Although I could be wrong, it seems to me that there are relatively few examples of science fiction and post-apocalyptic fiction featuring wildfires as one of the main thematic effects of climate change. More often than not, heat and drought (as well as sea level rise) are the primary plot drivers of climate fiction, perhaps because they are more systemic ecological disasters ( what critic Rob Nixon calls “slow violence”) compared to seemingly abrupt cataclysms. forest fire (or flood). Of course, what is happening now with wildfires in the United States, particularly in California, as well as in countries like Canada and Australia, is not sudden: the conditions that created this scourge that intensifies have a clear political and environmental history.
There is a remarkably robust subgenre of apocalyptic films that depict the spectacular destruction of Los Angeles, by earthquake, pandemic, meteor strike, attack by aliens or monsters, among other cataclysmic misfortunes.
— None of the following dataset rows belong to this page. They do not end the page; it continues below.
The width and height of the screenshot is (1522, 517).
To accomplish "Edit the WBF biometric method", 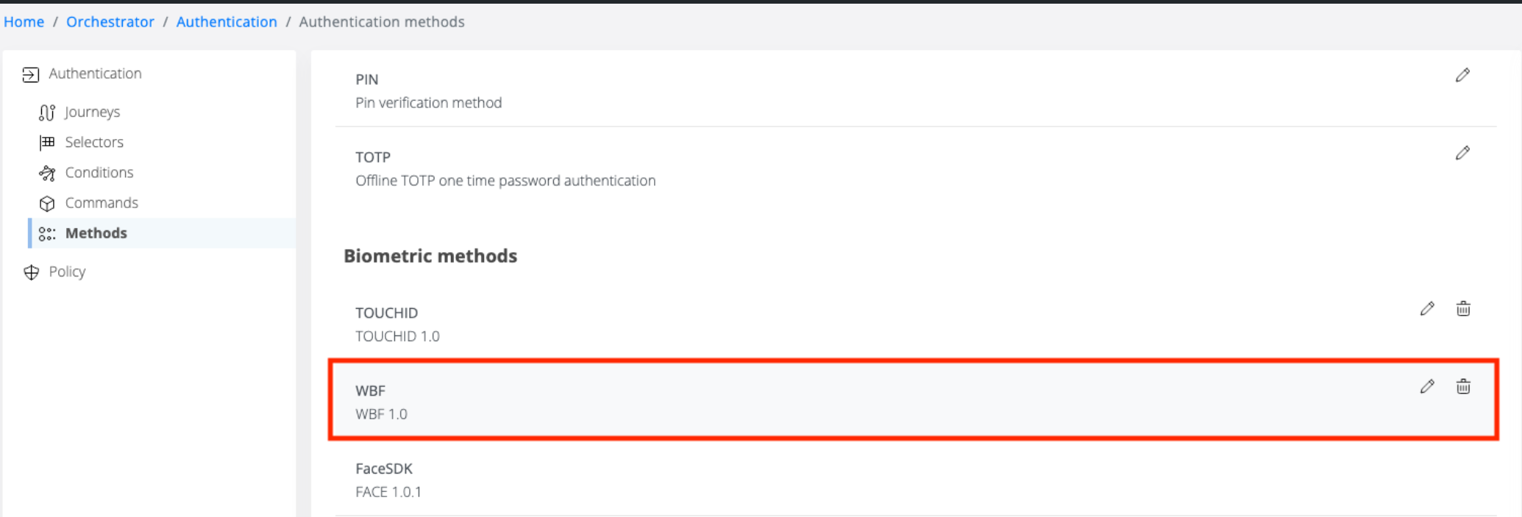I will tap(1427, 387).
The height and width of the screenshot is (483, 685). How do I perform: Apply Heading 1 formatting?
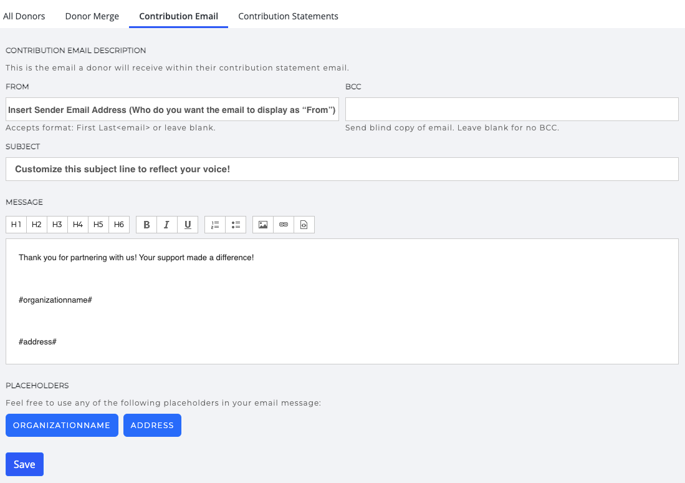click(16, 224)
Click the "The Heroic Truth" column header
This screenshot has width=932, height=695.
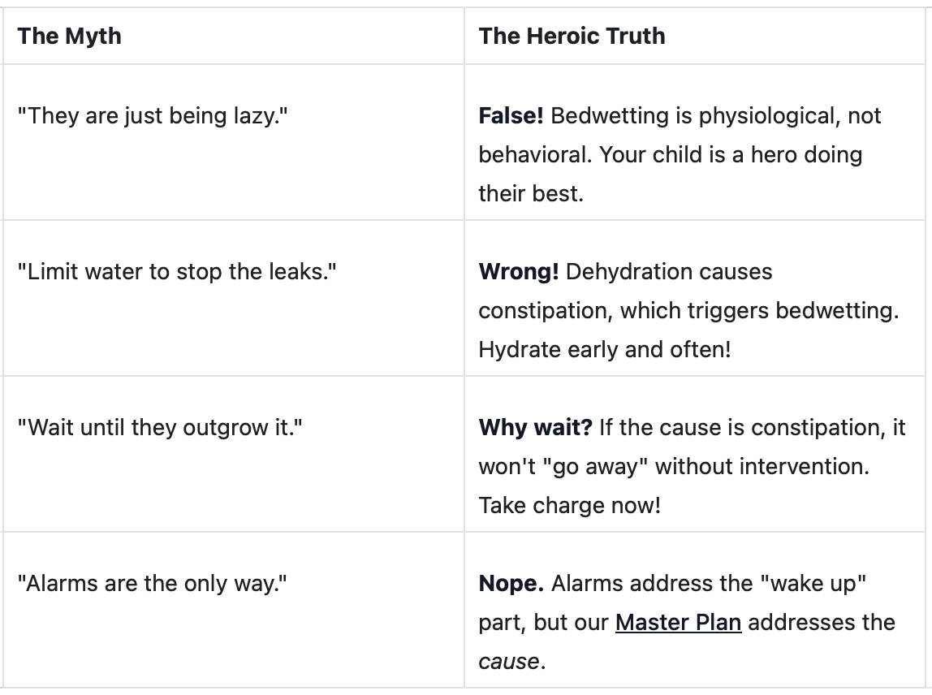coord(572,36)
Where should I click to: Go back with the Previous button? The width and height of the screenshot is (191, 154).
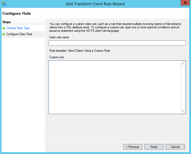[x=133, y=147]
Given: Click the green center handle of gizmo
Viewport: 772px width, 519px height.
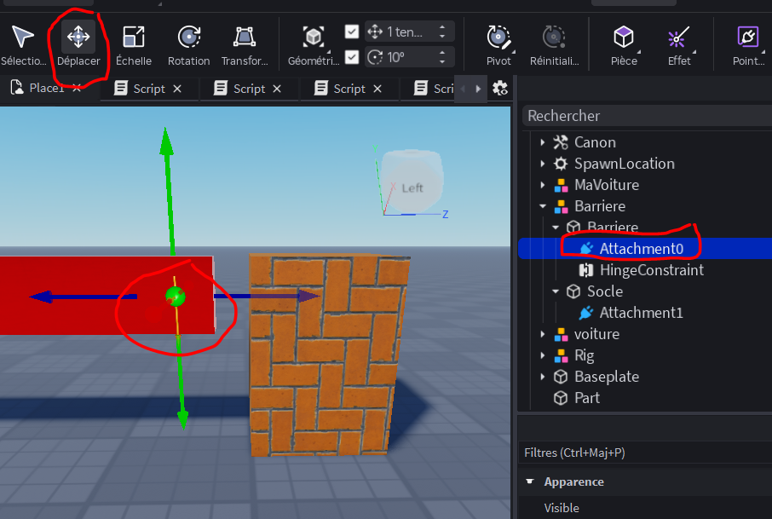Looking at the screenshot, I should (175, 297).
We love seeing Los Angeles destroyed in fiction, which is why the current wildfire disaster can feel like “a movie.” But it is terribly real, it is no longer a speculative fantasy.
I hope this inspires a new wave of climate fiction soon. Hopefully some of these future imaginative writings will reflect not only the blindness and failure of political will that have contributed to the emergence of this ecological crisis, and the suffering it leaves in its wake, but that they will also give us a path forward. imagine a less destructive future.
— Katherine Snyderassociate professor of English
Much of the media coverage of the fires has focused on the devastation seen in wealthy areas, such as the Malibu coast and among celebrity homes. Why might the perception that these fires mainly affect the wealthy be a misconception or an oversimplification?
In general, natural disasters have more facets than can be conveyed by the dominant narratives that often develop around them. For example, after Hurricane Helen, conceptions of rural Appalachia as a white community rendered the experiences of black households invisible. This has the effect, post-disaster, of not drawing full attention to the diversity of needs present in all communities.
In Los Angeles, media attention to the Pacific Palisades fire gave rise to a narrative that only wealthy households were affected. However, this is inaccurate. There were six fires throughout the region that affected various neighborhoods and households. In the Eaton Fire, a historically black, middle-income community in Altadena burned. Like Andrew Rumbach of the Urban Institute notedeven within Pacific Palisades, mobile home parks have been affected.
In any disaster, the dominant narrative influences who is seen and helped in post-disaster response and recovery. These stories also frame the discourse around the cause(s) of the disaster, which then impacts our ability to address the true underlying causes in the future.
— Danielle Zoe Riveraassistant professor of landscape architecture and environmental planning in the College of Environmental Design and director of Just Environments Laboratory. Rivera is teaching a course this spring on disaster studies.